* Task to carry out *
Go to the line containing "The image size is (496, 236)." in the records below and retype from there through the final line, exactly.

* Collected data *
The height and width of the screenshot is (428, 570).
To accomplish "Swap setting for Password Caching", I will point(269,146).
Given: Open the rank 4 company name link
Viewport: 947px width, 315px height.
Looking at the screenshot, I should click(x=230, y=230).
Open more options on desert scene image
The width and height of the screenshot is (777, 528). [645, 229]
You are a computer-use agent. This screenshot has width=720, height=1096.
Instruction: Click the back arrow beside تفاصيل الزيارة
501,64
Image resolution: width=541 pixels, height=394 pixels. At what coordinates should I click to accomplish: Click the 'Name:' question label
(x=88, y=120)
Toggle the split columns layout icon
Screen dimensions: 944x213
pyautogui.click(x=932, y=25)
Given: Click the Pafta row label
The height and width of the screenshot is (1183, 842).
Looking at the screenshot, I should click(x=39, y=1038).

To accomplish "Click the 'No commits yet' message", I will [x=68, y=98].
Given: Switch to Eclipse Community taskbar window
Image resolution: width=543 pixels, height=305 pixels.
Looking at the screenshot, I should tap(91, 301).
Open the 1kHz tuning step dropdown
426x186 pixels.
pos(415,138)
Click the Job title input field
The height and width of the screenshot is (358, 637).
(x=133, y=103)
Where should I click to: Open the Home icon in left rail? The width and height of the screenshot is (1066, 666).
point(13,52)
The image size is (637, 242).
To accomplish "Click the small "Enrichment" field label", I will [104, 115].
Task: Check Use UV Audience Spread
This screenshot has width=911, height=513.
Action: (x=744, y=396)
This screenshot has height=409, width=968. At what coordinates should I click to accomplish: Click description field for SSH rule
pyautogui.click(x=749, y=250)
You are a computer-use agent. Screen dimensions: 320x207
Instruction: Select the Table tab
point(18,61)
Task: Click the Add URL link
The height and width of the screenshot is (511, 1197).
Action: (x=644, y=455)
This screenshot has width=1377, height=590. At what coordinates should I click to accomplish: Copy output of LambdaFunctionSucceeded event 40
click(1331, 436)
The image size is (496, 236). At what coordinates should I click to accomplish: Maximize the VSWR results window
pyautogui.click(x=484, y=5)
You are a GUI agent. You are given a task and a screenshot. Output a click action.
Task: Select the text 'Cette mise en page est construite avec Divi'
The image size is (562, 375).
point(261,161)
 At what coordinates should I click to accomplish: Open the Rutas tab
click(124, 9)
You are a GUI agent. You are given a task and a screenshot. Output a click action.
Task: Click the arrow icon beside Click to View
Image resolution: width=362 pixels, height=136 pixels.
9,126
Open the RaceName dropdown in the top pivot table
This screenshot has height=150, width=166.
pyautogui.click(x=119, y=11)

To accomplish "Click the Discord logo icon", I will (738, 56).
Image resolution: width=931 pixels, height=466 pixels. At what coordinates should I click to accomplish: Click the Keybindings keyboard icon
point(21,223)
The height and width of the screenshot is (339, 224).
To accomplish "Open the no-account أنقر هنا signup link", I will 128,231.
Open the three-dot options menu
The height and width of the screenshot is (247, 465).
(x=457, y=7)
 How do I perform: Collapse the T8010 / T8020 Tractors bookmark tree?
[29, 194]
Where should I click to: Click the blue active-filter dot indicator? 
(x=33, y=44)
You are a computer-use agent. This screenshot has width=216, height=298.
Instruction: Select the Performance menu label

* Reply to the task *
The image size is (496, 236). At what coordinates should I click to accomplish: Maximize the VSWR results window
pyautogui.click(x=484, y=5)
You are a GUI agent. You are given a task and a screenshot. Output a click action.
Task: Select the text 'Cette mise en page est construite avec Divi'
The image size is (562, 375).
point(261,161)
 At what coordinates should I click to accomplish: Open the Rutas tab
click(124, 9)
You are a GUI agent. You are given a task and a screenshot. Output a click action.
Task: Click the arrow icon beside Click to View
Image resolution: width=362 pixels, height=136 pixels.
9,126
Open the RaceName dropdown in the top pivot table
This screenshot has height=150, width=166.
pyautogui.click(x=119, y=11)

To accomplish "Click the Discord logo icon", I will (738, 56).
Image resolution: width=931 pixels, height=466 pixels. At what coordinates should I click to accomplish: Click the Keybindings keyboard icon
point(21,223)
The height and width of the screenshot is (339, 224).
To accomplish "Open the no-account أنقر هنا signup link", I will 128,231.
Open the three-dot options menu
The height and width of the screenshot is (247, 465).
(x=457, y=7)
 How do I perform: Collapse the T8010 / T8020 Tractors bookmark tree?
[29, 194]
Where should I click to: Click the blue active-filter dot indicator? 
(x=33, y=44)
You are a computer-use agent. This screenshot has width=216, height=298.
Instruction: Select the Performance menu label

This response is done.